Leo flew into the oil-rich country from Cameroon, where he ended his visit with a huge public mass.
After landing at an airport in the capital Luanda, he travelled in his popemobile to meet President Joao Lourenco with hundreds of cheering and waving people lining his route.
On the plane to the southern African country, Leo told journalists that he regretted remarks he had made during his tour had been interpreted as a response to criticism from Trump, insisting he had no interest in debating the US leader.
An example was a speech about "tyrants" ransacking the world that he delivered in Cameroon on Thursday on the second leg of the trip, he said.
The remarks had been written well before Trump's "comment on myself and on the message of peace that I am promoting", he said.
"And yet it was perceived as if I were trying to start a new debate with the president, which doesn't interest me at all," Leo said.
"Much of what has been written since then has been more commentary on commentary trying to interpret what has been said," he said.
Leo had blasted "tyrants" while on a high-security visit to Cameroon's northwestern city of Bamenda, the epicentre of a nearly decade-long English-speaking separatist insurgency that has killed thousands.
The remarks were interpreted by the US media in particular as a reference to Trump.
But Leo insisted that "there's been a certain narrative that has not been accurate in all of its aspects".
Trump had said on April 12 he was "not a big fan of Pope Leo", and accused his fellow American of "toying with a country (Iran) that wants a nuclear weapon".
He later doubled down with a post on Truth Social, saying: "Pope Leo is WEAK on Crime, and terrible for Foreign Policy."
- 'Courage to change' -
The US-born pope concluded his three-day visit to Cameroon with an open-air mass at Yaounde airport before 200,000 people.
In his homily delivered in French, he thanked the people of Cameroon and urged the crowd to have "the courage to change habits and structures", in a country ruled with an iron fist by 93-year-old Paul Biya since 1982.
Throughout his 11-day four-nation Africa visit, which started in Algeria, he has delivered pointed warnings against corruption, the plunder of the continent's resources and the dangers of artificial intelligence.
They are warnings that are likely to strike a chord in oil-rich Angola.
Despite its wealth of resources, around a third of the population of 36.6 million people lives below the international poverty line of $2.15 per day, according to the World Bank.
The economy is heavily dependent on oil, leaving it exposed to price fluctuations, while corruption is reportedly rampant.
Around 15 million people in the Portuguese-speaking country, about 44 percent of the population, identify as Catholic.
Leo is the third pontiff to visit the country, after John Paul II in 1992 and Benedict XVI in 2009.
- 'Needs of the youth' -
"There is a lot of suffering, a lot of poverty in Angola. I hope the pope will see with his own eyes the needs of the youth here," said Antonio Masaidi, a 33-year-old engineer.
On Sunday, Leo will celebrate a giant open-air mass in Kilamba on Luanda's outskirts.
In the afternoon, he will travel by helicopter to the village of Muxima, about 130 kilometres (80 miles) southeast of Luanda, home to a 16th-century church that has become one of southern Africa's most important pilgrimage sites.
Leo will then fly to Equatorial Guinea, the final stop of his whirlwind 18,000-kilometre tour.

### Required action:
Render this sentence from the report on the pope's Africa tour into Spanish: "Leo is the third pontiff to visit the country, after John Paul II in 1992 and Benedict XVI in 2009."

### Dataset content:
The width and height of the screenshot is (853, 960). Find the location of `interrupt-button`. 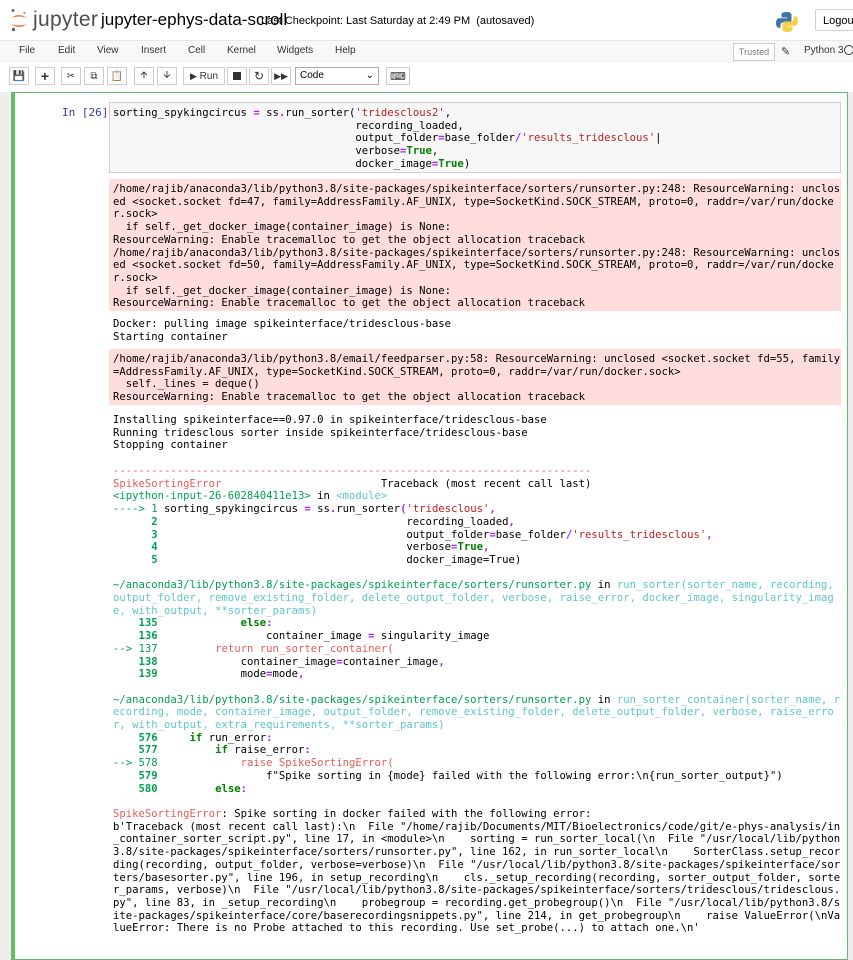

interrupt-button is located at coordinates (237, 76).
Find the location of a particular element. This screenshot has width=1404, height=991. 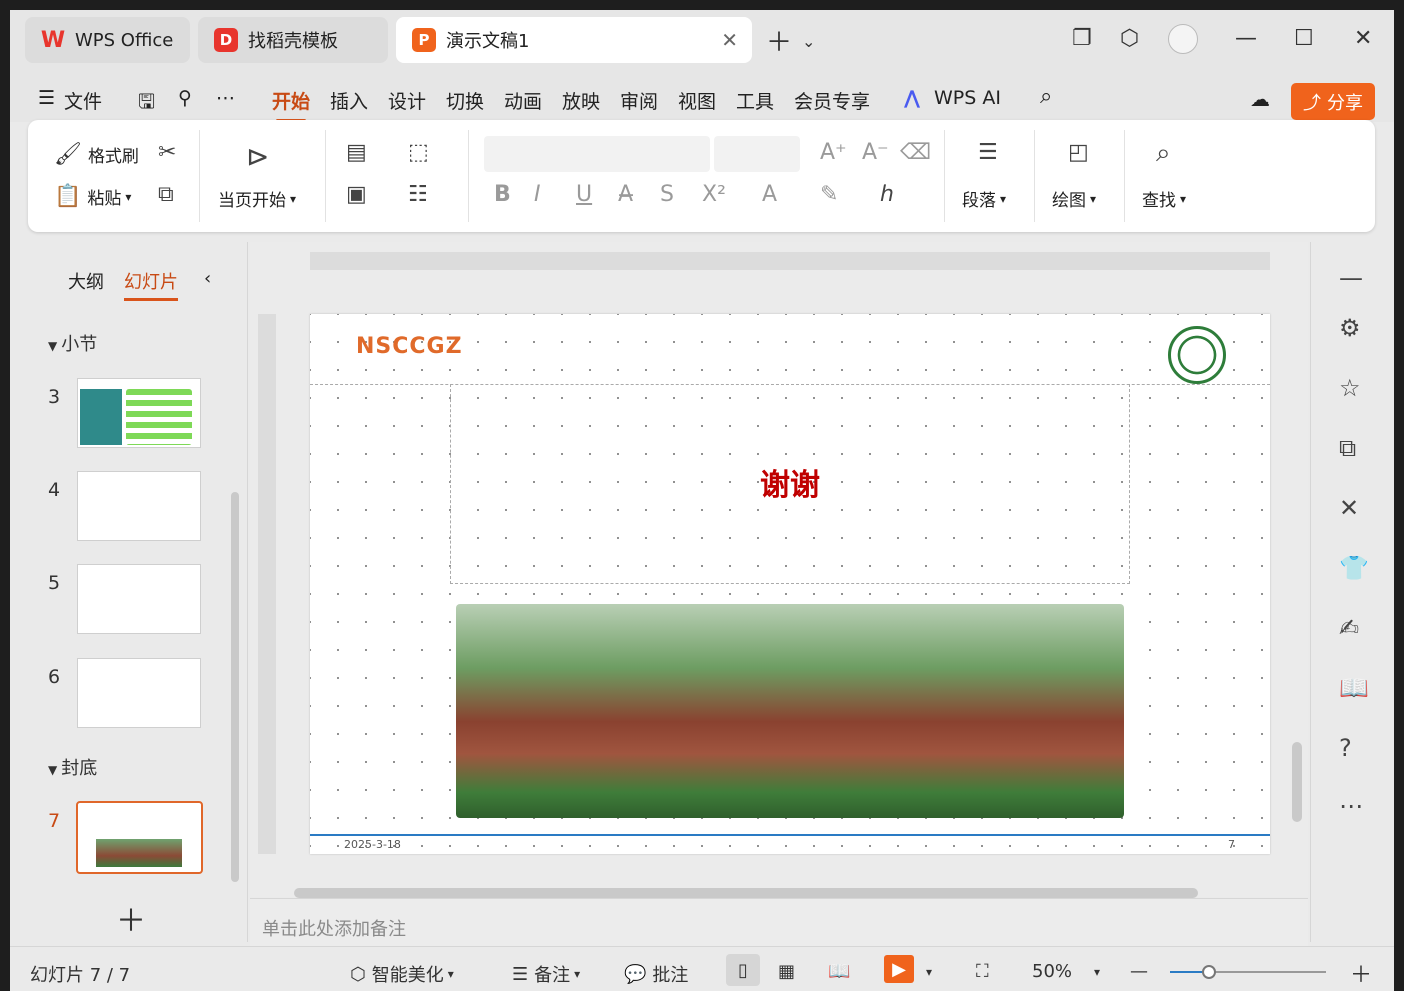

### Exercise output:
León es el tercer pontífice que visita el país, después de Juan Pablo II en 1992 y Benedicto XVI en 2009.